=== DIRECTIONS ===
Give, as a bare number, the count of lines below that contain "left".
START INPUT MATERIAL
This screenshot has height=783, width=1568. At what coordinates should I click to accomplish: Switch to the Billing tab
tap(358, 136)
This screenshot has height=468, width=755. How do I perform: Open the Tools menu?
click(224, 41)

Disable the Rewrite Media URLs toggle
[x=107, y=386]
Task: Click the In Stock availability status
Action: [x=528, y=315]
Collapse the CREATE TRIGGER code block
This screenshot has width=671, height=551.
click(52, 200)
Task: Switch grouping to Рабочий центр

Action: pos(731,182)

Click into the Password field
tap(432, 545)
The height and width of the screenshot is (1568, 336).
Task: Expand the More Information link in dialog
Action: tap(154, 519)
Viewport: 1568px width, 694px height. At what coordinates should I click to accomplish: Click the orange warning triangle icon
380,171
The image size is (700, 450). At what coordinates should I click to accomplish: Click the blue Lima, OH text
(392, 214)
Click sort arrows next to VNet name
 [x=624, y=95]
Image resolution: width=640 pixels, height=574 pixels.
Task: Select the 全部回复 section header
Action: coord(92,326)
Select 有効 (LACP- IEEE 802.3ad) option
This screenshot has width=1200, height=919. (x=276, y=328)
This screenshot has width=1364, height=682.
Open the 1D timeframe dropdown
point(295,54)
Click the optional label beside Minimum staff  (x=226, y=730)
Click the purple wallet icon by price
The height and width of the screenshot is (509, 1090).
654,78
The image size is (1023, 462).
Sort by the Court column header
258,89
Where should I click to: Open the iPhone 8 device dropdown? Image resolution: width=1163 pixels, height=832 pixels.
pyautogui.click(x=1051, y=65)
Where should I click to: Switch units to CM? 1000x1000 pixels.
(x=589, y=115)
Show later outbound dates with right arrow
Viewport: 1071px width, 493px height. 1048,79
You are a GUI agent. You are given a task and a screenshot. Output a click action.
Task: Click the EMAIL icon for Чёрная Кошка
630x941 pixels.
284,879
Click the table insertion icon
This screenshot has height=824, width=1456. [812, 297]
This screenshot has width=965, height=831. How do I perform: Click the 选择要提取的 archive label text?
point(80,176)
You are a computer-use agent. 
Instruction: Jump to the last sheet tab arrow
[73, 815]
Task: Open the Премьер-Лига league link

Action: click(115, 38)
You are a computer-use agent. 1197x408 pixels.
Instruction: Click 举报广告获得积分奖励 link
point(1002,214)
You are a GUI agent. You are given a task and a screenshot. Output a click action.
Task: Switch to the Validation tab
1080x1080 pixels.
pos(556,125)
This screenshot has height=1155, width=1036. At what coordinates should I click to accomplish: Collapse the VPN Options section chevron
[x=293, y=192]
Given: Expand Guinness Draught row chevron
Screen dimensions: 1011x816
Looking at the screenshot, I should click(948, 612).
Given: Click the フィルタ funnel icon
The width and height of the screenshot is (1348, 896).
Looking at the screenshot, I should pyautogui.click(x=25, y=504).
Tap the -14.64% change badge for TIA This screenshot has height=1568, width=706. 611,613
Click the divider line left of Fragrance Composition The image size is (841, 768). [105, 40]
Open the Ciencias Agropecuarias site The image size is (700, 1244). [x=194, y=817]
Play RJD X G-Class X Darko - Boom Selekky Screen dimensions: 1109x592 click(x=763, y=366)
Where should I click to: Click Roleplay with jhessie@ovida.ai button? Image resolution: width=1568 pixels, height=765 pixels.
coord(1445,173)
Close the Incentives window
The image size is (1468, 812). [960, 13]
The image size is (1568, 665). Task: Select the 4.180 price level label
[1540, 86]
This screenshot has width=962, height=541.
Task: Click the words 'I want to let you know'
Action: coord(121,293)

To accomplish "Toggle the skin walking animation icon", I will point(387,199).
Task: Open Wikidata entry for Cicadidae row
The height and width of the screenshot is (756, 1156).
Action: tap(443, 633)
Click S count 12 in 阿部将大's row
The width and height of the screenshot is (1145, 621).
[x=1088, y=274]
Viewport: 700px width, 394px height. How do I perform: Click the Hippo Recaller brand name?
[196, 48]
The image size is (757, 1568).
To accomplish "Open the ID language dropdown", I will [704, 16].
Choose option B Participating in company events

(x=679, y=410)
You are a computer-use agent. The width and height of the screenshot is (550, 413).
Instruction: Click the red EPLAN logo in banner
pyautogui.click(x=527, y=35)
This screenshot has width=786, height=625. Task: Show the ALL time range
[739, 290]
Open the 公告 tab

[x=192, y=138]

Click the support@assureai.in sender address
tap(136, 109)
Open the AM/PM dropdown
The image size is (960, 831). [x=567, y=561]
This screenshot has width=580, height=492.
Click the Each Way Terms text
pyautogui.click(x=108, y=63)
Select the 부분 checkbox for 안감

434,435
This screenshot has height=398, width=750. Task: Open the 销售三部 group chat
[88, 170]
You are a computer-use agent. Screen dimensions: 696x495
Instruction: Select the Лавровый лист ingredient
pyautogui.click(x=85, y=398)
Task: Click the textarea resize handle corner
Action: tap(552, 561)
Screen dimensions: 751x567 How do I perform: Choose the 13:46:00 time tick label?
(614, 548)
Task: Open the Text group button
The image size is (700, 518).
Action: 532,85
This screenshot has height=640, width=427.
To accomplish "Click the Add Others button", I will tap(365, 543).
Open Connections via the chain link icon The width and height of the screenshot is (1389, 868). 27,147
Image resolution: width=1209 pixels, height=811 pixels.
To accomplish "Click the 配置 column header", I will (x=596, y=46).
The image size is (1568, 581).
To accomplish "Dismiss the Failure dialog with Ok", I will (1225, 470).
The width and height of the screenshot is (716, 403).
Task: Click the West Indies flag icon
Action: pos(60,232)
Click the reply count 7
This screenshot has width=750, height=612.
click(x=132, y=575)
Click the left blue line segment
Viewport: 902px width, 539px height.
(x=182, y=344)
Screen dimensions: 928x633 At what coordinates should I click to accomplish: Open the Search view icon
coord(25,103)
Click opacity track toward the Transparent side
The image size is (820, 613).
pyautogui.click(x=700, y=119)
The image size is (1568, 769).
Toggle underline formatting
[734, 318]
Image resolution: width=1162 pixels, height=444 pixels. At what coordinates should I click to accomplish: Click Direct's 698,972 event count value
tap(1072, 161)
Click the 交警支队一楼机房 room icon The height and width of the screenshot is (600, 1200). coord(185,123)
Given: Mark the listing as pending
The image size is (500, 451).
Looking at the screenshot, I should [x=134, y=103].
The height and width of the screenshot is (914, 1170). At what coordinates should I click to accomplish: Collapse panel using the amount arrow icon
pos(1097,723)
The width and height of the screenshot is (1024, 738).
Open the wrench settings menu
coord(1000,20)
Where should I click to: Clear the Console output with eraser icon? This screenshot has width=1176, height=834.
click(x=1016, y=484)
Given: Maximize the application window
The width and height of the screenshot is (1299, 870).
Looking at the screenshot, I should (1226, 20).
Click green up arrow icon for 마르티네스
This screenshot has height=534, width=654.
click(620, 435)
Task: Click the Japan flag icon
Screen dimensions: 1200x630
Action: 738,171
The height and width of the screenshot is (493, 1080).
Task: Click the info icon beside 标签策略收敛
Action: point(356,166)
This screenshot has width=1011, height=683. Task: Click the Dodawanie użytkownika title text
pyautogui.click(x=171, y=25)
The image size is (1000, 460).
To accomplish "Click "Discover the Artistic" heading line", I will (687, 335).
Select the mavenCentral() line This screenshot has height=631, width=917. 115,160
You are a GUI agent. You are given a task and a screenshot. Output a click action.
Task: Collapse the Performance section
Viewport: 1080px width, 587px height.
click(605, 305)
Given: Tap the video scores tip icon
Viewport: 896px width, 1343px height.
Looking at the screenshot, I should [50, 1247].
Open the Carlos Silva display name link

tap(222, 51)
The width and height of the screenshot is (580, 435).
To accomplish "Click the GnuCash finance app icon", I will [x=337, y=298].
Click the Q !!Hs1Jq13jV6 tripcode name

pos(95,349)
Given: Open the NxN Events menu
END INPUT MATERIAL
=== ANSWER TO THE PROBLEM ===
2